La démission, deux mois après sa nomination, de l’Envoyé spécial américain pour Haïti, le diplomate Daniel Lewis Foote en désaccord avec la politique de Washington en Haïti, surtout très opposé au soutien des diplomates du Core Groupe à Ariel Henry contre l’Accord de la Société civile en dit long sur la tribulation de ce pays. Il paraît que l’Envoyé spécial Foote avait préconisé une intervention militaire directe en Haïti afin d’éradiquer les gangs et l’insécurité dans l’aire métropolitaine et d’instaurer un « Gouvernorat » dans le pays. Il n’a pas été écouté. Il a jeté son tablier. Dans sa lettre de démission au Secrétaire d’Etat Anthony Blinken, Daniel Foote écrit « Notre approche politique envers Haïti reste profondément imparfaite, et mes recommandations ont été ignorées et rejetées, lorsqu’elles n’ont pas été éditées pour projeter un récit différent du mien (…) L’orgueil qui nous fait croire que nous devrions choisir le gagnant, encore une fois est impressionnant .

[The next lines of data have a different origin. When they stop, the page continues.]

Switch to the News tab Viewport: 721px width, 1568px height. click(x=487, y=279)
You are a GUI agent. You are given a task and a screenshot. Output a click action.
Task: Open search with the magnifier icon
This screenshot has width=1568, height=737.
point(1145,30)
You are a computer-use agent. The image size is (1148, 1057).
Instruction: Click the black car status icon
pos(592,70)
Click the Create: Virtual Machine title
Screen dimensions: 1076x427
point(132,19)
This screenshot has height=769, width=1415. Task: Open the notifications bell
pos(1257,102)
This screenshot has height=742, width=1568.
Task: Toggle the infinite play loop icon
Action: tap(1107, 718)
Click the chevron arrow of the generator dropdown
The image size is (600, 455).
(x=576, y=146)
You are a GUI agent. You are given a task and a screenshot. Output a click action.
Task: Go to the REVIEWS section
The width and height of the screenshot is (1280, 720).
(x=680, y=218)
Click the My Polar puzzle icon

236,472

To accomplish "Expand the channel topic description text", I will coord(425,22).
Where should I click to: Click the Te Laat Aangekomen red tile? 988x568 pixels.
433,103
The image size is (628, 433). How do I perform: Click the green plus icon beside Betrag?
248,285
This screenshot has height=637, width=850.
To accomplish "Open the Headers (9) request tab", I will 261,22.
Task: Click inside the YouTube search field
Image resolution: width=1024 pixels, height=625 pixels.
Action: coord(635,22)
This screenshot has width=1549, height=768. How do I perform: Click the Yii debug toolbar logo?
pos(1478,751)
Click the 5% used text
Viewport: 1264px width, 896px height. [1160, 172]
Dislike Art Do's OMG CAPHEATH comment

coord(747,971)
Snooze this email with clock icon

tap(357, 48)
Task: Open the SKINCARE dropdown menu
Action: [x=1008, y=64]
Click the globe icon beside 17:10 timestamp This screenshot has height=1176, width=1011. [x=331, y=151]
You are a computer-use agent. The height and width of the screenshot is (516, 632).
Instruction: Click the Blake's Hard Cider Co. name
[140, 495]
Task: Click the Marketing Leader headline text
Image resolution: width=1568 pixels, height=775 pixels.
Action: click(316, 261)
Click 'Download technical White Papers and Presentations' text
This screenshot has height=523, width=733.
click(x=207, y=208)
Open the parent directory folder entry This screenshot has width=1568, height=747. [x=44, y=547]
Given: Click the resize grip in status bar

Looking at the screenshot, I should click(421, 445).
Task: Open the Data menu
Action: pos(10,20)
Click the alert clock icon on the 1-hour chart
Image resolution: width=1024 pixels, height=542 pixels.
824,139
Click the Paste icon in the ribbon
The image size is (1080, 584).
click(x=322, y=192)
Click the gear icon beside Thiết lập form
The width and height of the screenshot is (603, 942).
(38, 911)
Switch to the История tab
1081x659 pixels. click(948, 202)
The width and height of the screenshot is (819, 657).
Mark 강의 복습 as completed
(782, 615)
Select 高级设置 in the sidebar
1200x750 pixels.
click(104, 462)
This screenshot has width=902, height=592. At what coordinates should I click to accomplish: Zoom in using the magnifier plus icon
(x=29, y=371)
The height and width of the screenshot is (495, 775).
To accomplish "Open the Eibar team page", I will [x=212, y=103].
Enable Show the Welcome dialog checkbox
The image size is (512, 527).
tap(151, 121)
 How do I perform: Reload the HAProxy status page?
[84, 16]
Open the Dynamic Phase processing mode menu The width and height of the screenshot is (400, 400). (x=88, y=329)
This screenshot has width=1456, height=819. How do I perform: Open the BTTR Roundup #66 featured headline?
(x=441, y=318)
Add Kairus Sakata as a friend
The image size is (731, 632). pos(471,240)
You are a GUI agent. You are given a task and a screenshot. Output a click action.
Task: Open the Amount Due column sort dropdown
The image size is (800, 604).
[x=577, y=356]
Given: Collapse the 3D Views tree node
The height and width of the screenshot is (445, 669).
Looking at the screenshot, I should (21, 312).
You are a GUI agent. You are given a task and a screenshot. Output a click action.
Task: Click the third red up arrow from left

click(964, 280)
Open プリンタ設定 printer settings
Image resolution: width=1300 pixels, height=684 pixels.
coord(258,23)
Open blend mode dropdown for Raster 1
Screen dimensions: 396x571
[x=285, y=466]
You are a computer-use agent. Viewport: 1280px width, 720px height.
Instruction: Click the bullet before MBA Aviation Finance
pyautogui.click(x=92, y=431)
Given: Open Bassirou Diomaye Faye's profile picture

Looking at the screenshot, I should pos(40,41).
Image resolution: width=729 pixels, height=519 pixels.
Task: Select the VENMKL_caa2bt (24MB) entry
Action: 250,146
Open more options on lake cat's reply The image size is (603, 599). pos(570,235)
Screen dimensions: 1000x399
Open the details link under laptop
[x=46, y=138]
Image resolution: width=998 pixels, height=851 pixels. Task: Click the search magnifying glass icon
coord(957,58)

Ce cycle d’interventions politiques internationales en Haïti a constamment produit des résultats catastrophiques. Des impacts plus négatifs sur Haïti auront des conséquences désastreuses non seulement en Haïti, mais aux États-Unis et chez nos voisins de l’hémisphère ». Suite à cette démission tant surprise que spectaculaire de ce fin connaisseur de la politique haïtienne, une nouvelle Mission américaine de haut rang ayant à sa tête deux émissaires : Le Secrétaire adjoint aux affaires des Amériques Brian Nicholls et Juan Gonzalez, Assistant spécial du Président Joe Biden et Directeur principal du Conseil de Sécurité Nationale, a été envoyée Port-au-Prince au cours de la dernière semaine du mois de septembre 2021.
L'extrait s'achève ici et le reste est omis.